The exhibition has already created quite a stir; it documents the socio-cultural shift of the start of the 20th century that saw womens’ roles in society become increasingly dynamic. And whilst this was going on the Art Deco movement was bringing together many different art forms with its singular style.
It was Louis Cartier and Jeanne Lanvin who first presented fashion and jewellery as a single ensemble in the ‘Elegance’ pavilion at the Exposition International des Arts Décoratifs et Industriels Modernes, which took place in Paris in 1925. It was after this expo that the powerful and popular Art Deco movement was given its name.
For the current exhibition at the Kremlin, curators have chosen to display 119 objects from the collection of the Kyoto Costume Institute, with additional decorative pieces from two famous jewellery houses – Cartier and Van Cleef & Arpels, as well as 20 original sketches and photographs from the Cartier archives. There are 58 pieces of jewellery – 34 from Cartier and 24 from Van Cleef & Arpels, including some of the earliest and rarest works in the Art Deco style from the 1910s and some equally stunning pieces from the later Art Deco period of the 1930s.
If you’ve read Vincent Meylan’s ‘Treasures and Legends’ book about Van Cleef & Arpels, then you’d have seen the diamond necklace adorned with 165 carats of teardrop shaped emeralds on the front cover. This piece is one of the key exhibits in the Kremlin museum. It was crafted in 1929 from platinum, and at one point belonged to the Egyptian princess Faiza. In November 2013 it was sold at Christie’s in Geneva for $4.2m, and has now found its way to a display at the Kremlin.

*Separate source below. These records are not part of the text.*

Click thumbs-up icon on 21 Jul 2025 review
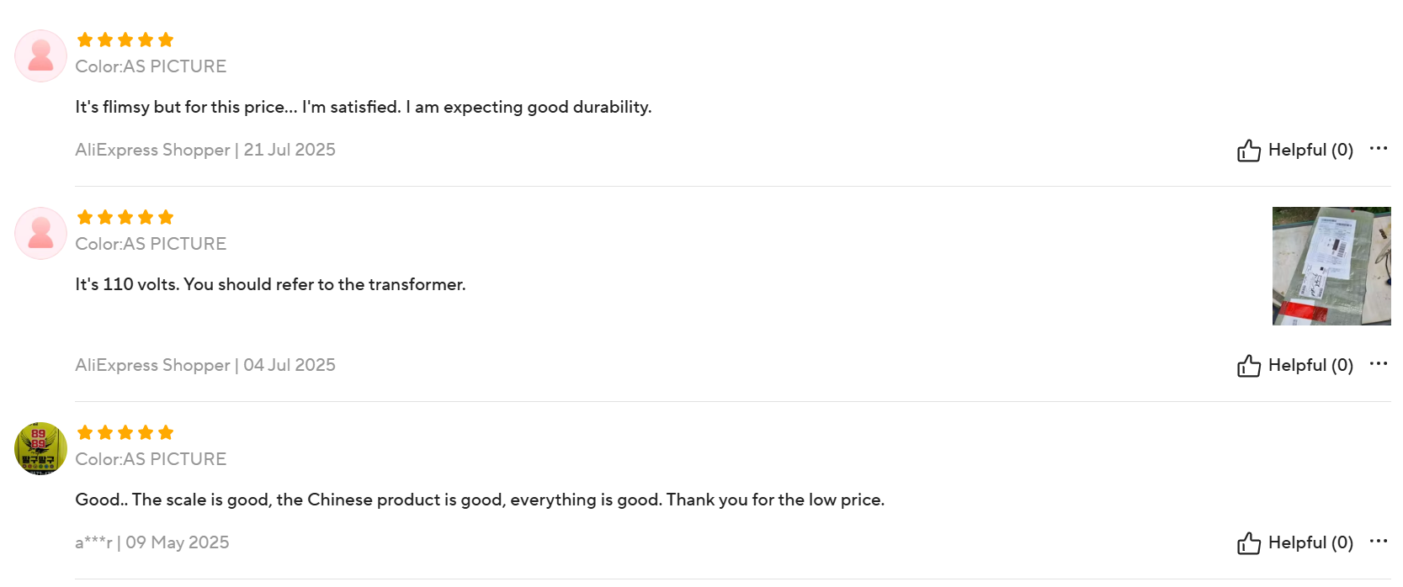 click(x=1248, y=151)
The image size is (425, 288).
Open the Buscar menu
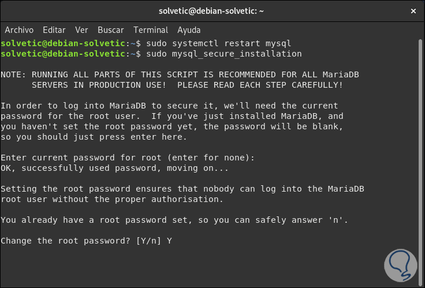[x=110, y=29]
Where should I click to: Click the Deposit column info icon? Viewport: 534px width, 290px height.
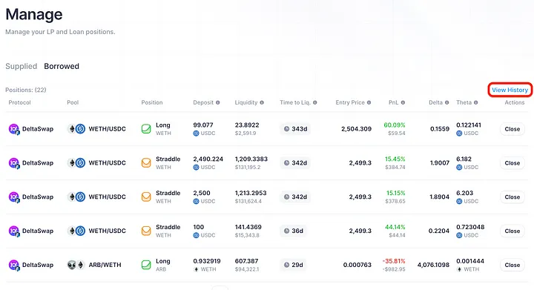217,102
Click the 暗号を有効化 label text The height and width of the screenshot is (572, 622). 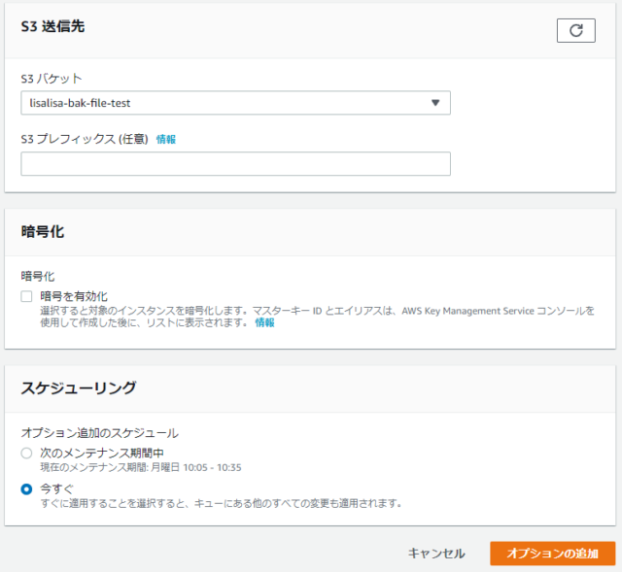[74, 296]
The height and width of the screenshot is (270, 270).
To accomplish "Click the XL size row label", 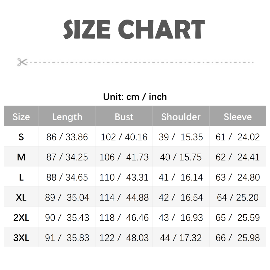I will (21, 197).
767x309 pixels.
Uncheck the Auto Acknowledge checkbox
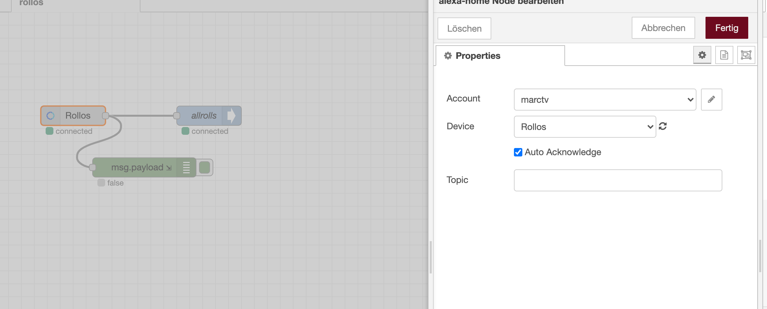click(518, 152)
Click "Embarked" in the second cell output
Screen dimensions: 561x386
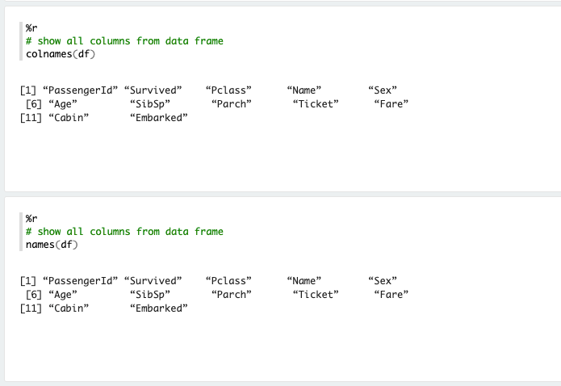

Apart from the necklace I have just mentioned you will find strikingly beautiful brooches, bracelets, earrings, wrist and pocket watches, powder compacts, purses – all things which women of the 1920s used to accentuate their beauty.
All of these objects, as with all Art Deco items, are characterised by geometric shapes and straight lines, combining the spirit of antique beauty and modern art. They were created with the influence of the cultures of ancient Greece, Africa and Egypt. And these cultures not only found themselves represented in art and decor, but also in clothing and accessories, to which the outfits brought from Kyoto bear witness.
The institute is one of the four best fashion museums in the world, thanks to it unique collection of women’s dresses and accessories from the best European firms and designers of the 20th century. Chanel, Worth, Poiray, Lucile, The Callot Sisters, Lanvin, The Boue Sisters, Fortune – some of whose names still mean something today, and some of whose are long forgotten, and are ripe for rediscovery.
Whatever the case, they conceived and developed Art Deco styling in clothes. Most of the items have been specially restored for the project and it’s the first time the garments have ever left Japan, or the institute. There are evening dresses and shawls, dancing and cocktail ensembles, and a particular kind of elegant Art Deco dress, the ‘robe de style’.
I could write endlessly about history and fashion, but all theory in the world pales before a set of evening finery with with ornamental embroidery in gold thread and beads in royal blue silk velvet, or a necklace that belonged to Princess Faiza. I urge you to see it for yourself by visiting the exhibition before 11th January.